■ **Page excerpt**

# Probabilistic data structures. Bloom filter

In the article we consider such popular implementation of a probabilistic set as Bloom filter, that can efficiently solve the problem of determining membership of some element in a large set of elements without the need to store every element and use many comparisons.

### The problem

Many everyday applications require determining membership of an element in a large set of elements. Consider a problem when you develop an extension to protect users of your network from being hacked because of visiting a suspicious website. In this case, you manage a list of malware websites' URLs and every time user enters a new URL you need efficiently check it and decide whenever you allow or deny access to it.

### Intuition

The simplest solution is to store all bad URLs and then search for the entered URL throw the list using your favourite search algorithm. Of course, it could have many optimization directions, but the main problem that you have to "store" them and the storage space will grow linearly within the number of elements you have. Also, search algorithms depend on the number of elements and take in average O(log n) comparisons (on pre-sorted data).

But wait, do you really need to know exactly which URL from your list has been entered by the user or just want to know whenever it's good or bad? It's enough to have a data structure where we don't need to store every element we know, but can fast determine whenever a new element in / not in the set using a constant time and that is not dependent on the number of documents in the set.

The basic idea is to use a limited number of fingerprints for URLs and store only them. If fingerprints are small (smaller than the URL and, usually, just an integer), this will reduce the amount of space we need to store the set, but still, it will grow linearly ... To have this space also limited we need to find such functions for fingerprints that have limited range of output values (e.g. converts every URL into an integer in the interval [0, 2^10)).

Cool, but everything has its own price - if we limit the number of values in output (use shorted fingerprints), we likely to have a collision (when different elements mapped to the same fingerprint), because there are much more URLs than, for instance, 2^10, so at some point we can find 2 different URLs that are mapped to the same single value. This is why we need to use more than 1 function at the same time, it will decrease the probability of such collision significantly, but it will require more space and number of comparisons. In the end, we just need to find our "golden mean" when the probability of the collision is less important than the space/speed issues.

As soon as a new URL comes, you just need to compare the values of its fingerprints (which is limited number) and if all of them are in the known list, that you can say that the URL likely in the list, so is a bad URL.

Above I just described the idea of the most popular probabilistic data structure - a Bloom Filter, but now let's go in more details.

## Bloom Filter

Bloom filter has been proposed by Burton Howard Bloom in 1970. It is a space-efficient probabilistic data structure that implements a probabilistic set with 3 operations:

• add element into the set
• test whether an element is a member of the set
• test whether an element is not a member of the set

Bloom filter can be described by 2 parameters:

• m - length of the filter(it is proportional to the expected number of elements n)
• k - number of different hash functions (it is assumed that k is much smaller than m)

## Algorithm

Bloom filter is represented by a bit array of m bits. At the beginning all bits set to 0.

To insert element into the filter, we calculate values of all k hash functions for the element and use their output values as indices in the array where we set bits to 1.

To test if element is in the filter, we calculate all k hash functions for the element and check bits in all corresponding indices:

• if all bits are set, then answer is "maybe"

■ **Material**
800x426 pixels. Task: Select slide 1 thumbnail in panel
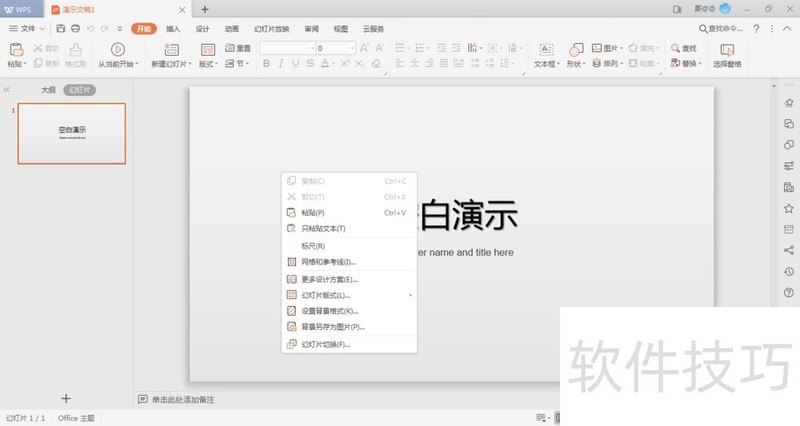click(72, 133)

■ **Stated goal**
Duplicate the part of the Bloom filter article from "Above I just" to "of elements n)".

■ **Complete answer**
Above I just described the idea of the most popular probabilistic data structure - a Bloom Filter, but now let's go in more details.

## Bloom Filter

Bloom filter has been proposed by Burton Howard Bloom in 1970. It is a space-efficient probabilistic data structure that implements a probabilistic set with 3 operations:

• add element into the set
• test whether an element is a member of the set
• test whether an element is not a member of the set

Bloom filter can be described by 2 parameters:

• m - length of the filter(it is proportional to the expected number of elements n)